There are many numerical methods for approximating the irrational number \(\sqrt{2}.\) In this paper we will explore an iterative method for approximating \(\sqrt{2}\) by rational numbers which was developed in about 100 CE by Theon of Smyrna. We will verify its accuracy and explore possible motivations for its development. We are mainly interested in viewing this historic method through more modern lenses, and so we will explore the method in the contexts of modern courses in Geometry and Linear Algebra. To conclude we'll show how to extend the method to approximate other square roots.

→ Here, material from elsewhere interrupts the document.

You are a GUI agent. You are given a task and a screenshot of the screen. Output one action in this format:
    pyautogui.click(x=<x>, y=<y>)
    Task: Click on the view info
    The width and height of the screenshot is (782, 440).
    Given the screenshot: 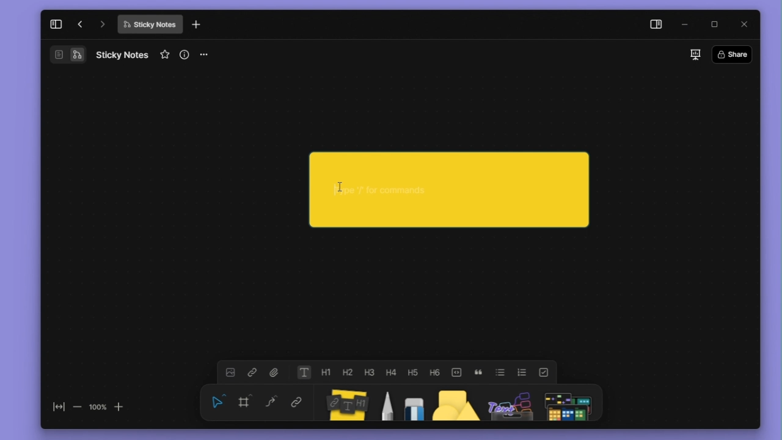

As early as 430 BCE, it was known that the sides and diagonal of a square are incommensurable. This means that the ratio of these lengths cannot be expressed as a rational number. If we think of a square of side length 1, the diagonal has length \(\sqrt{2},\) and this ancient result says that \(\sqrt{2}\) is irrational. This discovery came after the life of Pythagoras, but during the time of his followers, known as the Pythagoreans. We don't have a lot of information about this group. Some say that this incommensurability result caused conflict among Pythagoreans; others say it was fertile ground for new mathematics. [2]

Theon of Smyrna was an astronomer and writer who lived in what is now Izmir, Turkey from about 70 to 135 CE. Theon lived 400 years after Euclid and 600 years after Pythagoras, and is sometimes classified as a Neo-Pythagorean. [4] Neo-Pythagoreans approached mathematics through the Pythagorean tradition, including the idea of incommensurability. [3]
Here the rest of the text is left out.